===== PROVIDED MATERIAL =====

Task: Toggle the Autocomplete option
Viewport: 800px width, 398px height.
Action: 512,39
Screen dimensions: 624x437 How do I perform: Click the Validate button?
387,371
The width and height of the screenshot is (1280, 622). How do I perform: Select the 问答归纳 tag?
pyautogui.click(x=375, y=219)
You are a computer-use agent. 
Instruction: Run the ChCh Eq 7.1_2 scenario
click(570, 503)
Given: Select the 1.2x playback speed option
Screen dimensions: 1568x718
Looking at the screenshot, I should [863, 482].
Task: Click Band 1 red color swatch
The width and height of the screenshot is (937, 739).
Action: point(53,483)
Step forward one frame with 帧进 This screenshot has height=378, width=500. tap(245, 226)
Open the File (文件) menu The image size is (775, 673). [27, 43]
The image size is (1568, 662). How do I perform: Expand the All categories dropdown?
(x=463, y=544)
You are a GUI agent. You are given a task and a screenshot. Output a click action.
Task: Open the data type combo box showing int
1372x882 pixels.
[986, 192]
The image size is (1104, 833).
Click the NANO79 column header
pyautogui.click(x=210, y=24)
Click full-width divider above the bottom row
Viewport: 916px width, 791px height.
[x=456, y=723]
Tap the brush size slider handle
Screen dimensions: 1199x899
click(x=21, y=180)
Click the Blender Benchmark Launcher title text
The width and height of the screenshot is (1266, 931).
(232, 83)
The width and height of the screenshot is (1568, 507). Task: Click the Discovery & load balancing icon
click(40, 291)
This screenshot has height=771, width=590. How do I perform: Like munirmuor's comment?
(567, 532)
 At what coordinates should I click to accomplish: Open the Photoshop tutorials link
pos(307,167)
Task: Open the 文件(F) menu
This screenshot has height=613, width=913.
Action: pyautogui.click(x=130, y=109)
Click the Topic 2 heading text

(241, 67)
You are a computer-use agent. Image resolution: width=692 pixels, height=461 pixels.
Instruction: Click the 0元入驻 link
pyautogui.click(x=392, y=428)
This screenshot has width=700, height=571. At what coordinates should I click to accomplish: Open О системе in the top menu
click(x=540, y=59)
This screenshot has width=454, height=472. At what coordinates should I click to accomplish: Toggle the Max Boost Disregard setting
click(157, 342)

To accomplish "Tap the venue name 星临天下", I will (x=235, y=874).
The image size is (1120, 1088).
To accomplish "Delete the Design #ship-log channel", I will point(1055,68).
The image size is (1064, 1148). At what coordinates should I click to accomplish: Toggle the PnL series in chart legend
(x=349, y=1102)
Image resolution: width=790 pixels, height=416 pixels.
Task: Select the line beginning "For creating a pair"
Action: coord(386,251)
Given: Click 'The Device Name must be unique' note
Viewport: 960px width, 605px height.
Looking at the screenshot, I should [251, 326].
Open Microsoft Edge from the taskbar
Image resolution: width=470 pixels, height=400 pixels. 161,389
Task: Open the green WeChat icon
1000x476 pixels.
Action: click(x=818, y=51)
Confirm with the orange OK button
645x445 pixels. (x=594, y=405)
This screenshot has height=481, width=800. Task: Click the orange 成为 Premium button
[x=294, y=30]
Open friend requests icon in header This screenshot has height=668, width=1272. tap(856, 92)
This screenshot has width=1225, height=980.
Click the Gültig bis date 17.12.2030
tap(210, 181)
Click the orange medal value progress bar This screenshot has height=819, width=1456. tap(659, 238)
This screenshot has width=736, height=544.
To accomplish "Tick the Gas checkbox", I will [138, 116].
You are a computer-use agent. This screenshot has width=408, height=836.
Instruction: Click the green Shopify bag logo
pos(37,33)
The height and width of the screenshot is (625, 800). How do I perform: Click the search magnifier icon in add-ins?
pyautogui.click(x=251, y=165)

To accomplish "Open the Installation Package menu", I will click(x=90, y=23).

=====

### [EXERCISE INSTRUCTIONS]
Restate the records exactly. Leave nothing out.

### [TASK ANSWER]
Task: Toggle the Autocomplete option
Viewport: 800px width, 398px height.
Action: 512,39
Screen dimensions: 624x437 How do I perform: Click the Validate button?
387,371
The width and height of the screenshot is (1280, 622). How do I perform: Select the 问答归纳 tag?
pyautogui.click(x=375, y=219)
You are a computer-use agent. 
Instruction: Run the ChCh Eq 7.1_2 scenario
click(570, 503)
Given: Select the 1.2x playback speed option
Screen dimensions: 1568x718
Looking at the screenshot, I should [863, 482].
Task: Click Band 1 red color swatch
The width and height of the screenshot is (937, 739).
Action: point(53,483)
Step forward one frame with 帧进 This screenshot has height=378, width=500. tap(245, 226)
Open the File (文件) menu The image size is (775, 673). [27, 43]
The image size is (1568, 662). How do I perform: Expand the All categories dropdown?
(x=463, y=544)
You are a GUI agent. You are given a task and a screenshot. Output a click action.
Task: Open the data type combo box showing int
1372x882 pixels.
[986, 192]
The image size is (1104, 833).
Click the NANO79 column header
pyautogui.click(x=210, y=24)
Click full-width divider above the bottom row
Viewport: 916px width, 791px height.
[x=456, y=723]
Tap the brush size slider handle
Screen dimensions: 1199x899
click(x=21, y=180)
Click the Blender Benchmark Launcher title text
The width and height of the screenshot is (1266, 931).
(232, 83)
The width and height of the screenshot is (1568, 507). Task: Click the Discovery & load balancing icon
click(40, 291)
This screenshot has height=771, width=590. How do I perform: Like munirmuor's comment?
(567, 532)
 At what coordinates should I click to accomplish: Open the Photoshop tutorials link
pos(307,167)
Task: Open the 文件(F) menu
This screenshot has height=613, width=913.
Action: pyautogui.click(x=130, y=109)
Click the Topic 2 heading text

(241, 67)
You are a computer-use agent. Image resolution: width=692 pixels, height=461 pixels.
Instruction: Click the 0元入驻 link
pyautogui.click(x=392, y=428)
This screenshot has width=700, height=571. At what coordinates should I click to accomplish: Open О системе in the top menu
click(x=540, y=59)
This screenshot has width=454, height=472. At what coordinates should I click to accomplish: Toggle the Max Boost Disregard setting
click(157, 342)

To accomplish "Tap the venue name 星临天下", I will (x=235, y=874).
The image size is (1120, 1088).
To accomplish "Delete the Design #ship-log channel", I will point(1055,68).
The image size is (1064, 1148). At what coordinates should I click to accomplish: Toggle the PnL series in chart legend
(x=349, y=1102)
Image resolution: width=790 pixels, height=416 pixels.
Task: Select the line beginning "For creating a pair"
Action: coord(386,251)
Given: Click 'The Device Name must be unique' note
Viewport: 960px width, 605px height.
Looking at the screenshot, I should [251, 326].
Open Microsoft Edge from the taskbar
Image resolution: width=470 pixels, height=400 pixels. 161,389
Task: Open the green WeChat icon
1000x476 pixels.
Action: click(x=818, y=51)
Confirm with the orange OK button
645x445 pixels. (x=594, y=405)
This screenshot has height=481, width=800. Task: Click the orange 成为 Premium button
[x=294, y=30]
Open friend requests icon in header This screenshot has height=668, width=1272. tap(856, 92)
This screenshot has width=1225, height=980.
Click the Gültig bis date 17.12.2030
tap(210, 181)
Click the orange medal value progress bar This screenshot has height=819, width=1456. tap(659, 238)
This screenshot has width=736, height=544.
To accomplish "Tick the Gas checkbox", I will [138, 116].
You are a computer-use agent. This screenshot has width=408, height=836.
Instruction: Click the green Shopify bag logo
pos(37,33)
The height and width of the screenshot is (625, 800). How do I perform: Click the search magnifier icon in add-ins?
pyautogui.click(x=251, y=165)

To accomplish "Open the Installation Package menu", I will click(x=90, y=23).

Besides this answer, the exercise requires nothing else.